Following the death of St Stephen in 1124, a dispute with the local Benedictine monks over land rights forced the brethren to leave Muret. Bearing the body of their founder they moved to a new site at Grandmont that become the mother house of the Order until its suppression by Pope Clement XIV, less than twenty years before the French Revolution closed all the monasteries of France. In its early years the Order spread very rapidly, by the mid 13th century, point of maximum expansion, close on 150 cellae had been founded. Only five of these foundations were outside France, in addition to the three English houses there were two in Spain.

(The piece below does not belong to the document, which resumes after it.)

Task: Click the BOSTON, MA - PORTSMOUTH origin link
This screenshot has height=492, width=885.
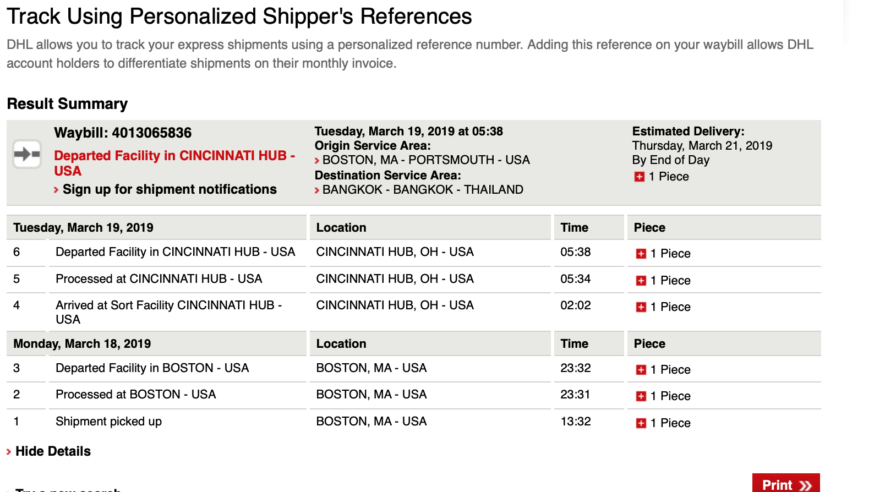Action: pos(426,160)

By the mid 13th century the monastic malaise prevalent throughout Europe affected the Order at the time. The numbers of religious declined, the life style of the remainder became increasingly decadent and religious observance began to be partially if not wholly neglected. The Order might well have sunk into total oblivion if Pope John XXII had not taken a hand. In 1317 he reformed and reconstituted it along more conventional monastic lines. Grandmont was raised to the status of an abbey with William Pellicier, the 23rd prior, appointed abbot. The remainder of the houses which had previously been known as ‘cells’, henceforth became ‘priories’ whilst their rulers, previously called ‘correctors’ became ‘priors’.
A system of annual visitation was instituted and priors were required to report regularly at the annual general chapter held at Grandmont. The Order recovered but its eremitical character disappeared forever and the Grandmontines began to have more in common with regular canons than the group of hermits who had left Muret for Grandmont.
The trials experienced by the Mother House continued throughout its history. It was under siege during the Hundred Years’ War and the brethren at one point were forced to flee before the army of the Black Prince. It suffered subsequently at the hands of marauding bandits, was pillaged by the Huguenots and reduced to dire financial straits by a succession of commendatory abbots.
The 17th century witnessed the spread of a monastic reform movement in France. The Grandmontines found their equivalent of the Cistercian reformer Abbot de Rance in Dom Charles Frémon, and in common with the Cistercians the Order was split into two groups representing the ‘strict’ and ‘traditional’ observance. This unfortunate division hastened the final disbanding of the Order. By 1767 the number of professed religious at Grandmont was down to nine and in 1772, Pope Clement XIV on the advice of the French Religious Commission ordered its total suppression. The great abbey of Grandmont was dismantled, the bulk of it being carted away to build a prison at Limoges. However, the pious local people managed to save sufficient stones to build the tiny chapel of St John the Baptist that alone identifies the site today.